Translate into your own language

Wednesday, May 11, 2016

Step by step - How to Analyze AWR Report in Oracle

As you have Generated AWR Report in Oracle, Next task is to Analyze AWR Report in Oracle. By Reading AWR Report  you can easily solve issues like Slow database, high wait events, Slow query and many more. Though It's a lengthy report but Analyzing or Reading relevant part of AWR Report can help to troubleshoot issues in easy and fast manner.

AWR stands for Automatically workload repository, Though there could be many types of database performance issues, but when whole database is slow, then there are two possibilities.

1. Issue with Database Machine. OS Watcher is the best tool to start.

2. If Database performance issue, Then AWR Report is the place to look at.

In case if a particular query is not performing well, i would suggest to look at execution plan of the query, stats of underlying table etc. In this case AWR won't help much.

Recommendations before getting an AWR Report.

1. Collect Multiple AWR Reports: It's always good to have two AWR Reports, one for good time (when database was performing well), second when performance is poor. This way Remote DBA can easily compare good and bad report to find out the culprit.

2. Stick to Particular Time: "Database is performing slow" will not help anymore to resolve performace issues. We have to have a specific time like Database was slow yesterday at 1 Pm and continue till 4Pm. Here, DBA will get a report for these three hours.

3. Split Large AWR Report into Smaller Reports: Instead of having one report for long time like one report for 4hrs. it's is better to have four reports each for one hour. This will help to isolate the problem.

In case of RAC env. generate one report for each instance. Once, you have generated AWR report. Now, it's time of analyze the report. Since, AWR report is a huge report and area to look into AWR is also depends on problem to problem. Here, I am listing most common area for a DBA to look into which will give a clear picture of the issue.

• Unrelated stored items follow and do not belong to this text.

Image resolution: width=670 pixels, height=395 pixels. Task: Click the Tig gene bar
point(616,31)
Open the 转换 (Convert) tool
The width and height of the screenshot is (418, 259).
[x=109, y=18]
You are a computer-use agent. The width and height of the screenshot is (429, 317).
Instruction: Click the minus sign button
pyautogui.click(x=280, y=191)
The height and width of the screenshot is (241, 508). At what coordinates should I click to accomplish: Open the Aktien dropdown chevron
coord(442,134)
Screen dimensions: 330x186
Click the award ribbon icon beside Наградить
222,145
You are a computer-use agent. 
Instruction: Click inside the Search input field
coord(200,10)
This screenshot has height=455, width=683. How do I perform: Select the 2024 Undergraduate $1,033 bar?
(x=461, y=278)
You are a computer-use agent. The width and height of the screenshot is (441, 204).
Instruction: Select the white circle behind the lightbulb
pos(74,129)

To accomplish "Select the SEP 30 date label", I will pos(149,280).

Steps to Analyze AWR Report

1. Report Header

Database Details:

After getting an AWR Report This is first and Top part of the report. In this part cross check for database and instance and and database version with the Database having performance issue.This report also show RAC=YES if it's an RAC database.

Host Configuration:

This will give you name, platform CUP, socket and RAM etc. Important thing to notice is number of cores into the system. In this example there are 12 CUP's in Cores.

Snap Shot Detail:

This are the detail about snap shot taken, Snap start time and end time. Difference between them is as "Elapsed". Here is a new term "DB Time"

DB Time= session time spent in database.
DB Time= CPU Time + Non IDLE wait time.
You can find, DB time is very large as compared to Elapse time, which is not a concern. Check if you have taken a report for the time having performance problem. If yes fine, other wise take a report for performance problem time.

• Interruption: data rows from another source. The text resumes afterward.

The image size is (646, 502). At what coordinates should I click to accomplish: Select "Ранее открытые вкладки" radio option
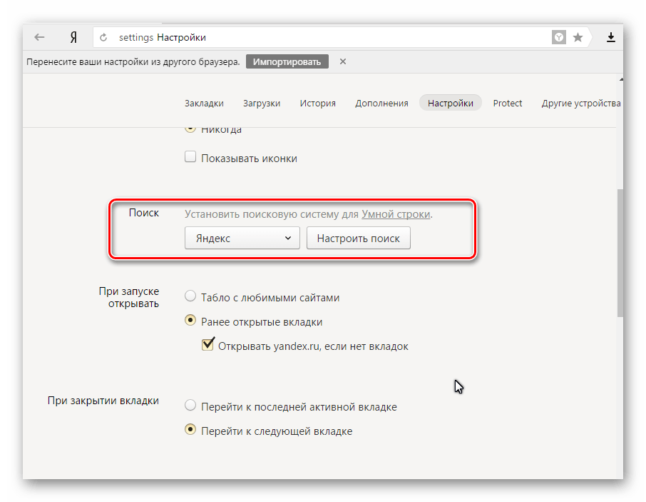190,321
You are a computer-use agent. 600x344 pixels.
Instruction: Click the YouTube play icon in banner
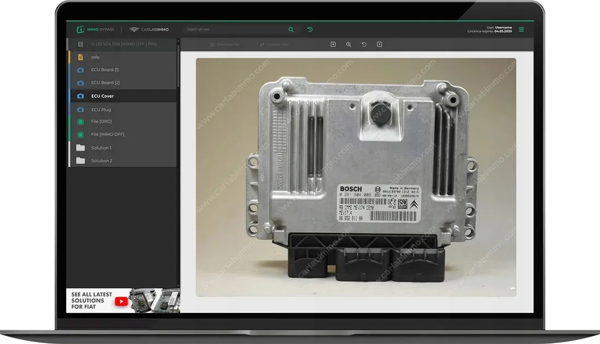point(121,301)
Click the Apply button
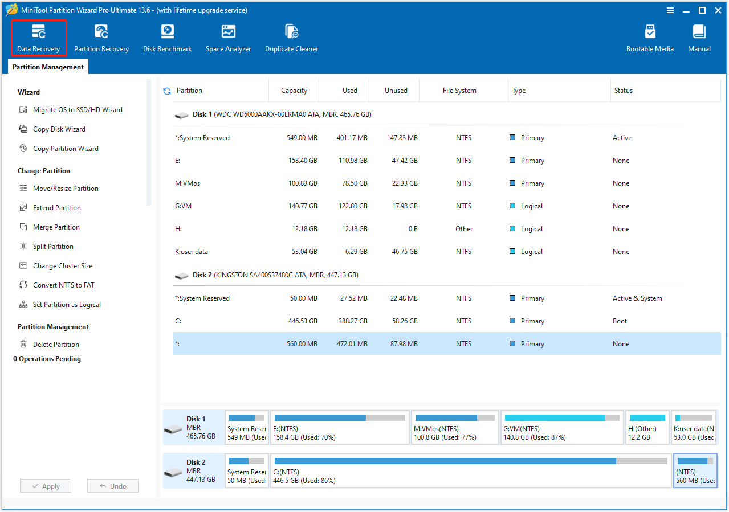The width and height of the screenshot is (729, 512). tap(45, 485)
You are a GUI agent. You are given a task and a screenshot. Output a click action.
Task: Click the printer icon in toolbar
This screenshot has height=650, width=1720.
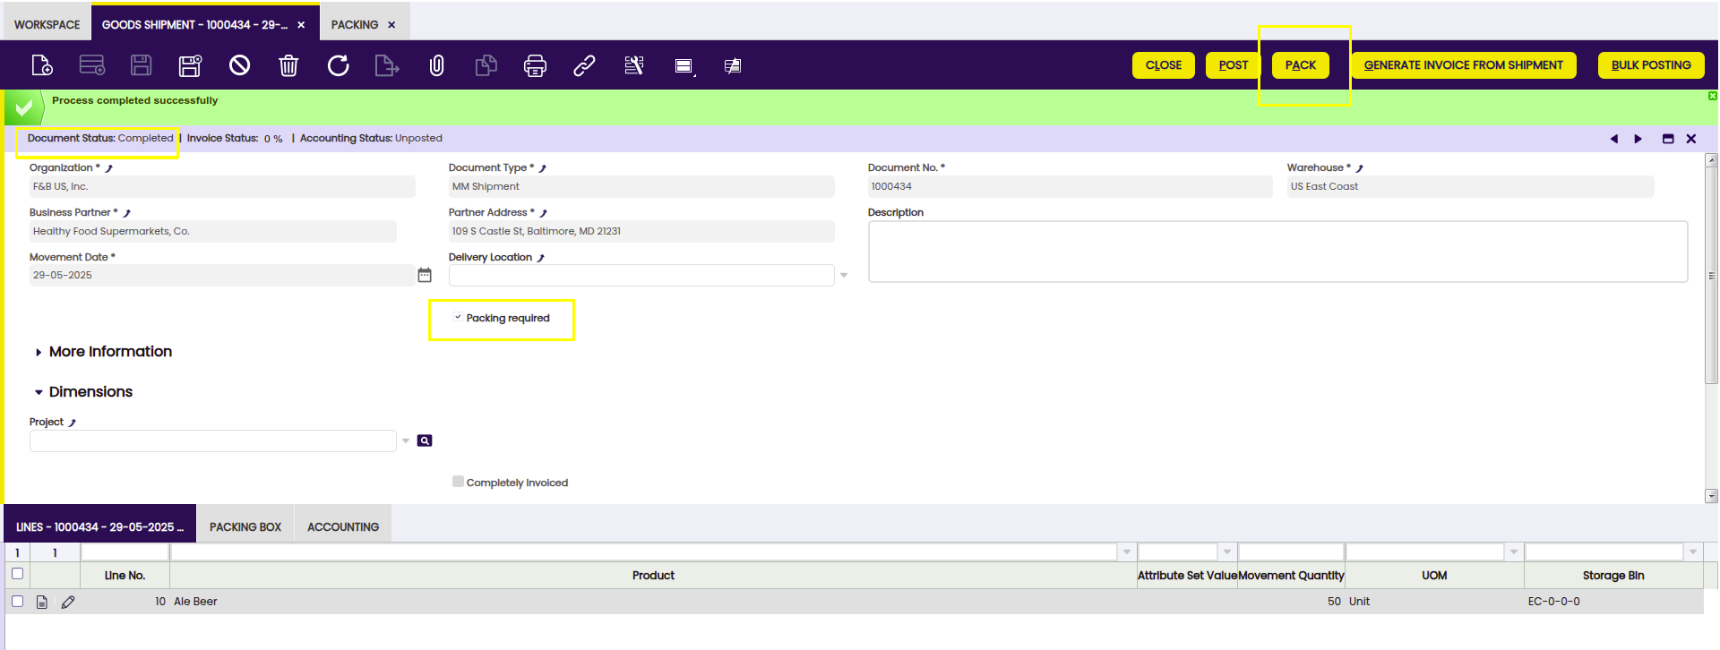click(x=535, y=65)
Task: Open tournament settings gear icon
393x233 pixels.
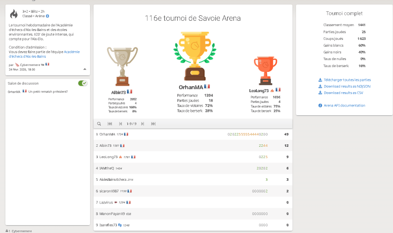Action: pyautogui.click(x=48, y=16)
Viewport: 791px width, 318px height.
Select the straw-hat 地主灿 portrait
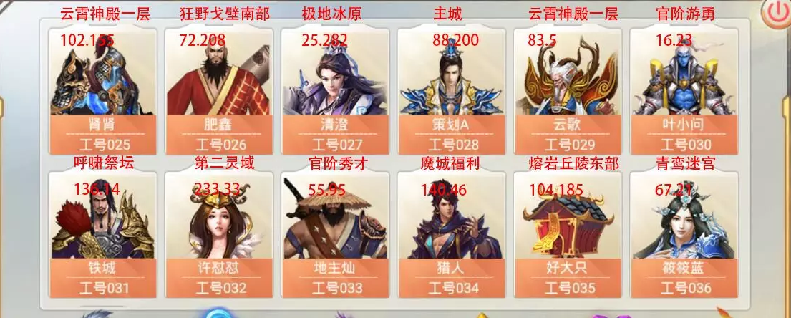coord(335,216)
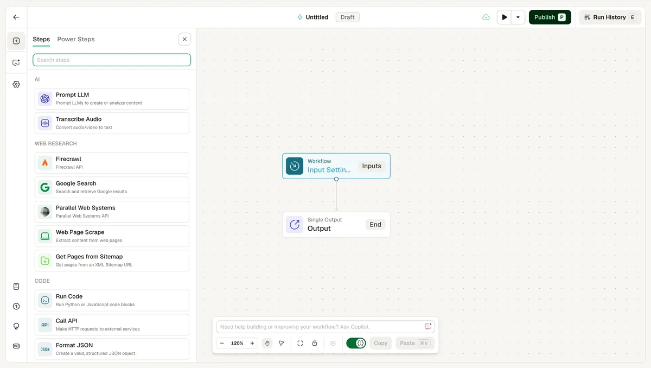
Task: Switch to the Power Steps tab
Action: pos(76,39)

Next is Cache Sizes, which is just detail about SGA components.

2. Load Profile:

Here are few important stats for a DBA to look into. Fist is "DB CPU(s)" per second. Before that let's understand how DB CUP's work. Suppose you have 12 cores into the system. So, per wall clock second you have 12 seconds to work on CPU.



So, if "DB CPU(s)" per second in this report > cores in (Host Configuration (#2)).
means env is CPU bound and either need more CPU's or need to further check is this happening all the time or just for a fraction of time. As per my experience there are very few cases, when system is CPU bound.

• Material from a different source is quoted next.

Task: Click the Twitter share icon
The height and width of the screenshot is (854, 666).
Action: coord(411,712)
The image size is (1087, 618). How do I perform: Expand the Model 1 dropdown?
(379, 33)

In this case, machine has 12 cores and DB CPU(s) per second is 6.8. So, this is not a CPU bound case.

Next stat to look at are Parses and Hard parses. If the ratio of hard parse to parse is high, this means Database is performing more hard parse. So, needs to look at parameters like cursor_sharing and application level for bind variables etc.

DB Time(s):
Its the amount of time oracle has spent performing database user calls. Note it does not include background processes.
DB CPU(s):
Its the amount of CPU time spent on user calls. Same as DB time it does not include background process. The value is in microseconds
Redo size:
 For example, the table below shows that an average transaction generates about 19,000 of redo data along with around 48,000 redo per second.
Logical reads:
Consistent Gets+ DB blocks Gets = Logical reads
Block Changes:
The number of block modified during the sample interval
Physical reads:
No of block request causing I/O operation
Physical writes:
Number of physical writes performed
User calls:
Number of user queries generated
Parses:
The total of all parses; both hard and soft.
Hard Parses:
The parses requiring a completely new parse of the SQL statement. These consume both latches and shared pool area.
Soft Parses:
Soft parses are not listed but derived by subtracting the hard parses from parses. A soft parse reuses a previous hard parse; hence it consumes far fewer resources.
Sorts:
No of sorts performed
Logons:
No of logons during the interval
Executes:
No of SQL Executes
Transactions:
No of transactions per second

The load profile provides an at-a-glance look at some specific operational statistics. You can compare these statistics with a baseline snapshot report to determine if database activity is different. Values for these statistics are presented in two formats. The first is the value per second (for example, how much redo was generated per second) and the second is the value per transaction (for example, 1,024 bytes of redo were generated per transaction).
Statistics presented in the load profile include such things as:
Redo size - An indication of the amount of DML activity the database is experiencing.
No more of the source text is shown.